Por Clênio
Sierra de Alcântara
Quando,
neste país, órgãos fiscalizadores que deveriam a todo tempo estar a postos,
mantendo diuturnamente as ações que lhe cabem, resolvem, de uma hora para
outra, “intensificar” os trabalhos e mostrar serviço, não há quem não desconfie
de que existe algo a mais do que empenho dessas instituições para aumentarem a
produtividade de seus funcionários.
Nas
últimas semanas a população da Região Metropolitana do Recife acompanhou a
divulgação de ações fiscalizadoras levadas a cabo por representantes da
Vigilância Sanitária e do Procon, que visitaram e interditaram vários
supermercados que desrespeitavam normas básicas de armazenamento e
comercialização de alimentos.

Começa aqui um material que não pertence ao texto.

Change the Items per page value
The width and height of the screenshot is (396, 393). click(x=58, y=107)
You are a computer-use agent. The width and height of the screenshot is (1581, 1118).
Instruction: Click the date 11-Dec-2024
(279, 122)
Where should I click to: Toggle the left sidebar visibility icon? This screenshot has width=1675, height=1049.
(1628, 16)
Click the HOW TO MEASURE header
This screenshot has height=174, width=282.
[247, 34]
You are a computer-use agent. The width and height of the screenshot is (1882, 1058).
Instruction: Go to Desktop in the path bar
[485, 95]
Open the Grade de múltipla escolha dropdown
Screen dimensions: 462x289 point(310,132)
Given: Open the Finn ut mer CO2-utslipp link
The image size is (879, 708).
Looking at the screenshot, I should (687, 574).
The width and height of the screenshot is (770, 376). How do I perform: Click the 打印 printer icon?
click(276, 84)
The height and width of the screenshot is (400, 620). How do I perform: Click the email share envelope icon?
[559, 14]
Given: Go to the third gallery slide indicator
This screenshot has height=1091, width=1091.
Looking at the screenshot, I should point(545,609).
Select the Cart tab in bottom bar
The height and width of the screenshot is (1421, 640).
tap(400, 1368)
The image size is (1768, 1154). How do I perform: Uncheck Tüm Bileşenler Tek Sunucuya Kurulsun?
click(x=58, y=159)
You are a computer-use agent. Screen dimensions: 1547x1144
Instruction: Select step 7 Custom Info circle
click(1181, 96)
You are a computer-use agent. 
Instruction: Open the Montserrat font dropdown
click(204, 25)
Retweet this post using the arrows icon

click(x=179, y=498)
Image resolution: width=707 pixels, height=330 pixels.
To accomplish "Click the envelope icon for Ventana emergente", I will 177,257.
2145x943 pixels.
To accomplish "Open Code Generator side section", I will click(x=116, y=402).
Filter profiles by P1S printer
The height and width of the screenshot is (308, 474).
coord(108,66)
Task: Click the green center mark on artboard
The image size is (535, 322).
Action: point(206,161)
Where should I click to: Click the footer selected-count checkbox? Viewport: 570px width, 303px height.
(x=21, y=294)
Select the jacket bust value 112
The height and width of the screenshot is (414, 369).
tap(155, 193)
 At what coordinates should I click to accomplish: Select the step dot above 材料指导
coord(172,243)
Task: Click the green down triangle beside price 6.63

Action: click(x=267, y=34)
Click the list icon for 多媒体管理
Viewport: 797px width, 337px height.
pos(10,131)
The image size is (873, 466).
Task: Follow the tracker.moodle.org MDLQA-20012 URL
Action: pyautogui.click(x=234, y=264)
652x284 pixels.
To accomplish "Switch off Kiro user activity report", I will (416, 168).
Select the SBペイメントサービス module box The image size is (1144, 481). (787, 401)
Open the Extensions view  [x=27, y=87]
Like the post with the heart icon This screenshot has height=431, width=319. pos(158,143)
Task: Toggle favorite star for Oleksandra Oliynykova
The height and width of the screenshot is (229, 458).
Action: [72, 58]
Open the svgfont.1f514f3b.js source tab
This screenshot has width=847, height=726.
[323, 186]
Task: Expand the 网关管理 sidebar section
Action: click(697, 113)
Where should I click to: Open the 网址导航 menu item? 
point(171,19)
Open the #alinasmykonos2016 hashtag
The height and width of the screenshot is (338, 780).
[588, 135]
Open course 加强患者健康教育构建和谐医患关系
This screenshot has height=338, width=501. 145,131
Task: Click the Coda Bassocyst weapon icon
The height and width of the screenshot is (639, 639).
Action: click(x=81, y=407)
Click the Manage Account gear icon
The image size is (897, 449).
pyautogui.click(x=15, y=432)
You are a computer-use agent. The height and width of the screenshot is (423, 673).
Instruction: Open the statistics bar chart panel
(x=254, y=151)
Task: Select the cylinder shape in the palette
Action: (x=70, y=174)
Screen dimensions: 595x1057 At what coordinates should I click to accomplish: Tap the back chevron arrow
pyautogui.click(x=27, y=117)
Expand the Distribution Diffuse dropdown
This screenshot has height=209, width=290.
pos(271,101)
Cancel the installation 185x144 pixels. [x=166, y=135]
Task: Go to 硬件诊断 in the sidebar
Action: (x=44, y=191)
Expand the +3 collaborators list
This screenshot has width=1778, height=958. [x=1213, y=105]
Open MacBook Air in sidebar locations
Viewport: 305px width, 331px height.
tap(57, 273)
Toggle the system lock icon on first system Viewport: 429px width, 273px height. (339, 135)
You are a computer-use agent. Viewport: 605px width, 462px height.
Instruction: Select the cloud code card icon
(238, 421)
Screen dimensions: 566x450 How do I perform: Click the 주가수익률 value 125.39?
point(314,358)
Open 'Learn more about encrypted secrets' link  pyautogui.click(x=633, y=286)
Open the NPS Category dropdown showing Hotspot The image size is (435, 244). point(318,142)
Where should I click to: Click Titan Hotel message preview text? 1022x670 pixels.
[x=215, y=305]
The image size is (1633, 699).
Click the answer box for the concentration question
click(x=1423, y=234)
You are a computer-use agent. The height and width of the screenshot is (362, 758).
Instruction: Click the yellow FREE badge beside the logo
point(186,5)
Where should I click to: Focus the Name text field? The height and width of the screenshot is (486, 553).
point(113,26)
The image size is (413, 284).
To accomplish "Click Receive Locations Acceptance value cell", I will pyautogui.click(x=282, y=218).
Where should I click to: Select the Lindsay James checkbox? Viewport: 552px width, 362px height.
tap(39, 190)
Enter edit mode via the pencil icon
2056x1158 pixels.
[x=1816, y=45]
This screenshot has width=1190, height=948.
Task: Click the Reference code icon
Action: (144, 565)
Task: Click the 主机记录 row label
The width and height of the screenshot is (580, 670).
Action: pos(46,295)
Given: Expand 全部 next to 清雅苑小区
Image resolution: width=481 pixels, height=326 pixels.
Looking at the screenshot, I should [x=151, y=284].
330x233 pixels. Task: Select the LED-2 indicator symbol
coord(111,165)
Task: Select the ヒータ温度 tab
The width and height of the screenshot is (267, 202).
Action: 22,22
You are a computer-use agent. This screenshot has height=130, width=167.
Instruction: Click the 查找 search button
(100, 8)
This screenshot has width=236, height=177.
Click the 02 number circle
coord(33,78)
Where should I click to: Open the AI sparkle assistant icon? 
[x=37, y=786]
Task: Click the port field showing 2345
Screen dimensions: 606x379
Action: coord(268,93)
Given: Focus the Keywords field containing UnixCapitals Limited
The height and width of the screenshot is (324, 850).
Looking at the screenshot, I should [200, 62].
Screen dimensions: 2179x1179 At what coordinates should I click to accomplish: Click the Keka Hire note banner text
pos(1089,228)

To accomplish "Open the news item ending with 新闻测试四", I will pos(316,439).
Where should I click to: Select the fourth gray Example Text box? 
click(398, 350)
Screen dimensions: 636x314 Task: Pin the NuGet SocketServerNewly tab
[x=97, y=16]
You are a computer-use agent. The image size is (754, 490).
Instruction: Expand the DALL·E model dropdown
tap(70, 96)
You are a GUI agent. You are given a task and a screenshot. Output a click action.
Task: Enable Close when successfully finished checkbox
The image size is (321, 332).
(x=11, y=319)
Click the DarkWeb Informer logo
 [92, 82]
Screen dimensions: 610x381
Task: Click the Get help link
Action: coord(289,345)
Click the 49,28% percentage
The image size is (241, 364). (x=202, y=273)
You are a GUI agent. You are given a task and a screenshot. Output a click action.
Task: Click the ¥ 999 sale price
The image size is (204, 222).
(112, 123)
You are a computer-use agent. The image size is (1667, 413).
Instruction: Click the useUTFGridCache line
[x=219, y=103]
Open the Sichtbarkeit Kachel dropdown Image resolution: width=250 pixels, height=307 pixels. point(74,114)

E o que foi que os fiscais encontraram em tais
estabelecimentos infratores? Toneladas de produtos vencidos; carnes que não
tinham sido liberadas para a comercialização pelos órgãos competentes;
revalidação de mercadorias; e inadequação da temperatura de aparelhos de
refrigeração para a conservação de vários tipos de alimentos. E isso, caro
leitor, não foi encontrado na mercearia de Dona Neta e nem na barraca de Seu
Manuel; foi em negócio de gente grande, como o Carrefour e o Bompreço, entre
outros.
Seja
pelo motivo que tenha sido – como a proximidade da chegada dos milhares de
turistas que virão assistir aos jogos da Copa do Mundo, dizem alguns -, o fato
é que essa maior – e ela não terminou, felizmente – diligência dos órgãos de
defesa do consumidor deixou muito claro o quanto que o cidadão é enganado por
empresários inescrupulosos que visão tão somente ao lucro e que se dane o
resto. A desfaçatez com que alguns deles dão a resposta pronta: “tomaremos as
devidas providências para que isso não mais se repita”, quando suas empresas são
pegas em flagrante delito, me chega somente como uma grande provocação, como
uma tremenda zombaria, como se fôssemos uns basbaques, uns idiotas que não
tivéssemos noção do quão grave é a questão e o risco de se ingerir alimentos
impróprios para o consumo humano.
Quem
já trabalho e/ou trabalha com a comercialização de produtos perecíveis, como
foi o meu caso, conhece bem o modo como a política do lucro a qualquer custo é
tomada por algumas empresas, que buscam incutir essa “lógica do mercado” nos
seus funcionários. Duvido que, por medo de perder o emprego, alguém já não
tenha sido “cúmplice” de algum empresário em pelo menos um episódio que
objetivasse lesar o consumidor. Os fatos e somente os fatos divulgados a
respeito da interdição de supermercados ocorrida dias atrás dizem isso por si
só.
Em
entrevista concedida ao muito atraente jornalzinho O Trem Itabirano – edição nº 103, de março passado -, o sociólogo
Bolívar Lamounier declarou o seguinte em resposta à pergunta: “por que os
nossos políticos, em geral, são tão ladrões de dinheiro público?”: “[...] A
corrupção tem muitas formas e muitas causas, são muitos fatores interligados
[...] Tenho duas certezas. Primeiro, ela não se deve a uma falha de caráter dos
brasileiros. Nós não somos piores nem melhores que outros povos. Segundo, uma
grande parte dela se deve à impunidade. Se não começarmos a botar gente de
todas as classes na cadeia, não vai ter jeito [...]” (p. 10-11).
A
corrupção no Brasil, como se sabe, não se restringe ao mundo dos políticos; ela
está disseminada em todas as esferas da sociedade. Punir com severidade os
corruptos deveria ser o básico, mas a Justiça brasileira é seletiva, pune de
verdade alguns indivíduos e outros não, como se existissem cidadãos mais
cidadãos que outros, ainda que eles tenham cometido delitos de mesma natureza.
Uma
Justiça que passa a mão na cabeça de alguém que intencionalmente comercializa
alimentos com prazo de validade vencido e/ou mantidos sob condições de
conservação que comprometem a sua qualidade nutricional, pondo em risco a vida
de um sem-número de pessoas, aplicando contra os criminosos apenas multas,
convenhamos, não é justa, e, também ela, perdeu o seu prazo de validade.